Ultraviolet radiation (UVR) has a wide range of damaging effects including tissue damage, DNA mutation, and lifespan reduction in aquatic organisms. Some pigmented zooplankton have demonstrated increased resistance to UVR. Pigmented bdelloid rotifers occur in rock pools located in El Paso Co., TX. In this habitat, bdelloids are exposed to an average UVB intensities of 355µW/cm2 during the summer months, and often experience desiccation. They are capable of surviving long periods of desiccation in a UVR-resistant, dormant stage(xerosome). As cellular damage from UVR occurs, certain genes may be up/downregulated to prevent further damage.
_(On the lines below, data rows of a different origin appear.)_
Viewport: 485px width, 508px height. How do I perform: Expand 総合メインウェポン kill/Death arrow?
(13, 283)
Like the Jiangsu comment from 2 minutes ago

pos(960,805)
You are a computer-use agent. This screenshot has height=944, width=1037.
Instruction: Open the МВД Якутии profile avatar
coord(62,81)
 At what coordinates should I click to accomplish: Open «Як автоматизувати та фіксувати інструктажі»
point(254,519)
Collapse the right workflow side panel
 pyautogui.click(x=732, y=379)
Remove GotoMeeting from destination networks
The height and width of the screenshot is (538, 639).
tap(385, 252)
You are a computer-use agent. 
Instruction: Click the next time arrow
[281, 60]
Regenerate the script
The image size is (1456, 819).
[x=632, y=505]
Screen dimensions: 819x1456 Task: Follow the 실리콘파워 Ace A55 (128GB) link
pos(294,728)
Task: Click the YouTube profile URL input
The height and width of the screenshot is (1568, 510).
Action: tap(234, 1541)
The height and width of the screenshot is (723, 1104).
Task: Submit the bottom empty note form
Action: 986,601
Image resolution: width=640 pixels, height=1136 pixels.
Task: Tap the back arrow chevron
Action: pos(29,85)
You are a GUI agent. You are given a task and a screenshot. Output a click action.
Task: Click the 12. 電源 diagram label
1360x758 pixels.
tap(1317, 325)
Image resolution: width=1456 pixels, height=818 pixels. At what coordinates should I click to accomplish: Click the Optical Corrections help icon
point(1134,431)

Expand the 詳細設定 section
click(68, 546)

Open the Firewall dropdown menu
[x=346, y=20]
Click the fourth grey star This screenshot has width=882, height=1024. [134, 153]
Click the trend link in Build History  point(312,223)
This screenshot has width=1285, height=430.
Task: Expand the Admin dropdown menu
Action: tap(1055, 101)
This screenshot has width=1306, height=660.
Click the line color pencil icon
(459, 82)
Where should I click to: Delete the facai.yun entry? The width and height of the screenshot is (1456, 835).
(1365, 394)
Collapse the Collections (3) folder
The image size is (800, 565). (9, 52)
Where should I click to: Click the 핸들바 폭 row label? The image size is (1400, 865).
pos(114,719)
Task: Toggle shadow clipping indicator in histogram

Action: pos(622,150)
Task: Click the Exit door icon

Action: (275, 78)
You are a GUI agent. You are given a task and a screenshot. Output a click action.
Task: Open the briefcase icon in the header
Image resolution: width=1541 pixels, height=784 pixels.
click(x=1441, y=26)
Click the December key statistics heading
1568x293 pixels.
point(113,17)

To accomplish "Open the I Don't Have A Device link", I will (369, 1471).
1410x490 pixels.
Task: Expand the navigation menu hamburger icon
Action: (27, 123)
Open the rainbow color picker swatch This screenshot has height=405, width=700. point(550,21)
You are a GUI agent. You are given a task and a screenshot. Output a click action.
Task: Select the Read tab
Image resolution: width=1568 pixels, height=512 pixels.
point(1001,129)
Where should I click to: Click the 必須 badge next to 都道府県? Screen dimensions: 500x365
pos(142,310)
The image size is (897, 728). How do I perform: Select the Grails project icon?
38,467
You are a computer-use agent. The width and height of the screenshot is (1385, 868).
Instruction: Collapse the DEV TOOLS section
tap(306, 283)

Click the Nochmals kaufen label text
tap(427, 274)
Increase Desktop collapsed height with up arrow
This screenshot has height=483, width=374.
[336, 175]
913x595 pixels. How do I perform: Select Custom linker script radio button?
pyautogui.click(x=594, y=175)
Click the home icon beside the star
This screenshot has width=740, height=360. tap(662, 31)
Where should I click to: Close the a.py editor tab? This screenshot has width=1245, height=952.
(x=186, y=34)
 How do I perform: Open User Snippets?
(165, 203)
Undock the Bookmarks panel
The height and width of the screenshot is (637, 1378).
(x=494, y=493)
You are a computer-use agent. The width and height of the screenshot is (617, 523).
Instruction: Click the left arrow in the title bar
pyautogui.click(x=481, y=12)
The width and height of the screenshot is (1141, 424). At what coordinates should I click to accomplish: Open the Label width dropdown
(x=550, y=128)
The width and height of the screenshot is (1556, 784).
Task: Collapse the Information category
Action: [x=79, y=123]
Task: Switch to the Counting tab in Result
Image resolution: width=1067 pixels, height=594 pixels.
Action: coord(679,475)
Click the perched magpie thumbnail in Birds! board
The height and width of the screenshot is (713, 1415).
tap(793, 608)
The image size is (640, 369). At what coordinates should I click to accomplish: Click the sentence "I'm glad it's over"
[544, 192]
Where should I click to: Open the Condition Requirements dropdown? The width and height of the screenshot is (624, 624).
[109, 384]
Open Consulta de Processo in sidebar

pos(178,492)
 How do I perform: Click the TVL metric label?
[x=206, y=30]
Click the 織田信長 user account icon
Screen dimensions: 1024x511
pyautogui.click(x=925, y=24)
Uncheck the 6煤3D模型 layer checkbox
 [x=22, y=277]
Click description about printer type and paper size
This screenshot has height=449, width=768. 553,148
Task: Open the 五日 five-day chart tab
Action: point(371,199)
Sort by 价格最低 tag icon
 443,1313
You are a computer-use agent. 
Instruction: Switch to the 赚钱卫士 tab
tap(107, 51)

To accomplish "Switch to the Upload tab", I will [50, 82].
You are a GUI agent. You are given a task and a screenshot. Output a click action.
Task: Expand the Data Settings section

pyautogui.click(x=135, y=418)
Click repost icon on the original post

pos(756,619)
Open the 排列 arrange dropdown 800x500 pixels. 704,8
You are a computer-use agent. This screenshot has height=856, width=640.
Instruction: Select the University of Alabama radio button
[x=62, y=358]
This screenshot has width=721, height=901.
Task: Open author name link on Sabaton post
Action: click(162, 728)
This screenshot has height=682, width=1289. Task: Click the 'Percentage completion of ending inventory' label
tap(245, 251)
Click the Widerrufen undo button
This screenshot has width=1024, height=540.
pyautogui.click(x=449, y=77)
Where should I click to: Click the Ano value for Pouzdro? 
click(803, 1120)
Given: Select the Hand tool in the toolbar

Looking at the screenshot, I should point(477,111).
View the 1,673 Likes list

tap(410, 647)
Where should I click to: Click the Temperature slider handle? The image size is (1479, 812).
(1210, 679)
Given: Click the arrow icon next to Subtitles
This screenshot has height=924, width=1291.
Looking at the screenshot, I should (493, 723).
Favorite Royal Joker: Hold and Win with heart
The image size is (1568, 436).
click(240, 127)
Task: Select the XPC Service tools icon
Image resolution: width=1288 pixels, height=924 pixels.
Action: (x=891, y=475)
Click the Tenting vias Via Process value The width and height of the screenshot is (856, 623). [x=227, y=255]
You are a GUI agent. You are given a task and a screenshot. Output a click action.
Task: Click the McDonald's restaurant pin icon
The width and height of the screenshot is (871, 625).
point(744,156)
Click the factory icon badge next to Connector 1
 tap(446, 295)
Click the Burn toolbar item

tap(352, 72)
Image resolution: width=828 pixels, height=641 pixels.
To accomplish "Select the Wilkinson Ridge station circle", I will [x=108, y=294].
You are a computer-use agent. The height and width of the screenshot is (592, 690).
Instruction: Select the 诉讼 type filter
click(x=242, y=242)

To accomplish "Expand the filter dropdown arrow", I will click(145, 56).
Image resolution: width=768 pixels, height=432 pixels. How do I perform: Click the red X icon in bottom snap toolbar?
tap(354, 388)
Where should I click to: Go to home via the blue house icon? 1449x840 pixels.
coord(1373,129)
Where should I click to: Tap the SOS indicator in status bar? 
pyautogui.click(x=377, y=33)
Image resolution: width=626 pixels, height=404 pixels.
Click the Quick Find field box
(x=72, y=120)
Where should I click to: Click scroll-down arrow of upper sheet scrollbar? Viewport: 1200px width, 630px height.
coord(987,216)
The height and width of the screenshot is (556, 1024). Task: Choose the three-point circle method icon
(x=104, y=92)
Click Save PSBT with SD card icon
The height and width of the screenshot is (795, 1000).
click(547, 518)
We hypothesized that increased expression will be detected in genes that aid in repairing UVR induced damage, and that this expression will be UVR dose-dependent. Gene expression was quantified using RNASeq. RNA was extracted using a modified Trizol protocol after a 2hr UVR exposure at four doses (n=5): 0 (control), 130 (low), 370 (mid) or 500 (high) µW/cm2. RNA was then sequenced on an Illumina NextSeq500 and analyzed using the Trinity pipeline. Transcripts were identified from using Blast2Go. Expression of UVR responsive genes was compiled, normalized, and displayed as a heat map. Venn diagrams will be used to highlight the overlap genes up- or down-regulated among treatments.
Results/Conclusions
Transcripts from all exposure treatments were used to create a preliminary de novo transcriptome. More than 62,000 unique transcripts were expressed in bdelloids during the experiment. The three UVR treatments were compared to the control to determine which genes were differentially expressed following UVR exposure. Over 290 of the genes identified were related to UVR response. These genes include: glutathione, glutathione peroxidase, glutathione reductase, glutathione S-transferase; as well as, superoxide dismutase, cytosolic abundant heat soluble, mitochondrial abundant heat soluble, secreted abundant heat soluble, and ultraviolet damage endonuclease, to name a few. More transcripts were upregulated in UVR treatments as compared to the control. A dose-dependent pattern was not observed in the preliminary analyses; however, some clusters of genes are differentially expressed among treatments. Results obtained in this study will enhance our understanding of which bdelloid genes respond to varying levels of UVR induced damage. These data will also create a framework for constructing a general transcriptome for bdelloid rotifers.